26.2.08

Wozu eigentlich Steuerreform

Die Gewerkschaften können sich derzeit noch so sehr um angemessene kollektivvertragliche Erhöhungen bemühen - was im Vorjahr durchschnittlich dabei herausgekommen ist, sind laut Statistik Austria durchschnittlich 2,2 Prozent und damit genau so viel, wie die Steigerung des Verbraucherpreisindex ausmacht. Ein durchschnittlicher Arbeitnehmer kann sich also nicht mehr und nicht weniger leisten als ein Jahr davor.

Inflationsdruck im Sinne einer Ausweitung der Geldmenge gibt es von dieser Seite also nicht. Ebenso wenig könnte aber durch die Arbeitnehmereinkommen ein Nachfrageschub ausgelöst werden. Dieser wäre allerdings bei einer schwächelnden Konjunktur willkommen: Es käme nicht nur einzelnen Beschäftigten, sondern weiten Kreisen der Wirtschaft durchaus gelegen, wenn etwas mehr Geld im Börsel übrig wäre und das Börsel selber daher lockerer sitzen könnte.
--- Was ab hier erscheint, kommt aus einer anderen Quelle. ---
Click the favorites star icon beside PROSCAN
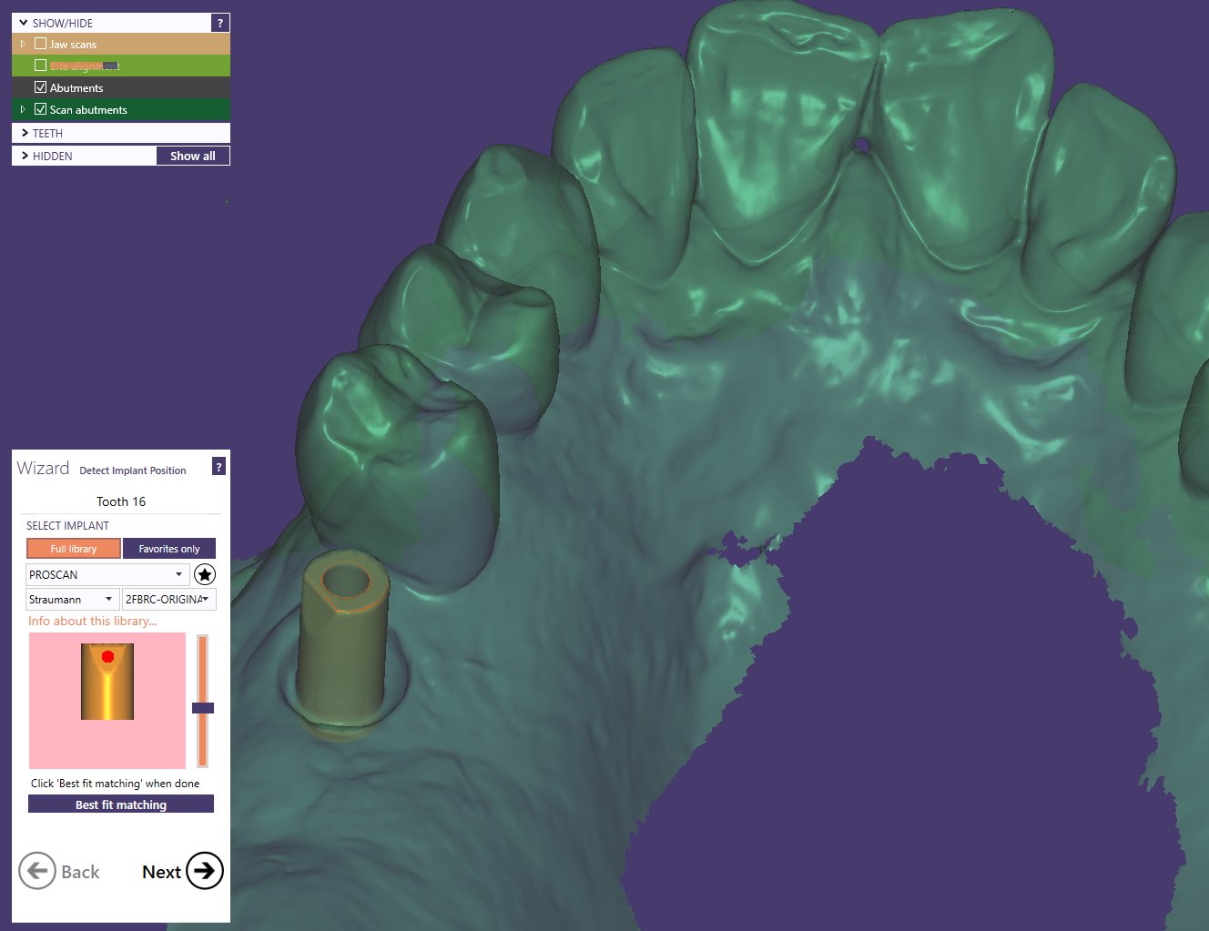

Man würde also annehmen, dass die Festlegung von Bundeskanzler Alfred Gusenbauer, die für das Wahljahr 2010 geplante Steuerreform auf den nächsten Jahresbeginn vorzuziehen, mit entsprechender Begeisterung aufgenommen würde. Das aber passiert nicht.

Nicht vonseiten der Wirtschaft, der eine höhere Kaufkraft der Arbeitnehmer höhere Umsätze versprechen würde - denn in Wirtschaftskreisen weiß man recht gut, dass eine Steuerreform erst einmal seriös zu finanzieren ist, damit sie nicht im Nachhinein teuer bezahlt werden muss. Geld, das der Staat nicht wirklich hat, zu verteilen heizt ja die Inflation erst richtig an.

Dieses streng ökonomische Argument ist aber wohl nicht das Hauptmotiv, aus dem die Forderung nach einer vorgezogenen Steuerreform in einer eben abgeschlossenen market-Umfrage von einer so breiten Bevölkerungsmehrheit abgelehnt wird.

Vielmehr haben die Österreicher in den letzten 25 Jahren ein halbes Dutzend Steuerreformen (darunter Karl-Heinz Grassers "größte Steuerreform aller Zeiten") angepriesen bekommen. Wer dann am Stichtag der Reform auf den Gehaltszettel geschaut hat, war meist enttäuscht, dass die Reform gerade für das eigene Einkommen leider, leider nicht so viel gebracht hat, wie man sich das von den Politikern hat versprechen lassen.

Und so reihen sich die Erwartungen an eine Steuerreform in dieselbe Kategorie wie jene an den Begriff Pensionsreform, der in der Ära Schüssel im öffentlichen Bewusstsein diskreditiert wurde: Man erwartet für sich selber keinen Vorteil - aber gleichzeitig eine Schwächung des gesamten Systems.

Wenn Politiker dann auch noch besonders viel Reformwillen zeigen, reagiert man mit besonderer Skepsis. Und diese schlägt dem Bundeskanzler nun eben auch aus Umfragen entgegen: Gut 70 Prozent meinen, dass sie von einer Reform wenig bis gar nicht profitieren würden. Schließlich hat Gusenbauer schon klar gesagt, dass er jegliche Vermögenszuwächse besteuern will - was genau jene private Altersvorsorge (etwa in Wertpapieren oder in Eigentumswohnungen) treffen würde, die sich die Österreicher geschaffen haben, um die Folgen der Pensionsreformen individuell abzusichern.

Könnte die SPÖ unter solchen Voraussetzungen Rückenwind bei vorgezogenen Neuwahlen erwarten? Das darf bezweifelt werden: Schon bisher haben Steuerreformen keine positiven Impulse für Wahlkämpfe geliefert - im Gegenteil. Im Jahr 2002, als es zwei annähernd gleich starke Regierungsparteien gab, drängte eine davon so stark auf eine Steuerreform, dass es erst die Partei und dann die Regierung zerriss: Die FPÖ zerspragelte sich in Knittelfeld, die bei der Steuerreform bremsende ÖVP gewann die darauf folgende Nationalratswahl.

Eine Wiederholung kann sich Alfred Gusenbauer wohl kaum wünschen.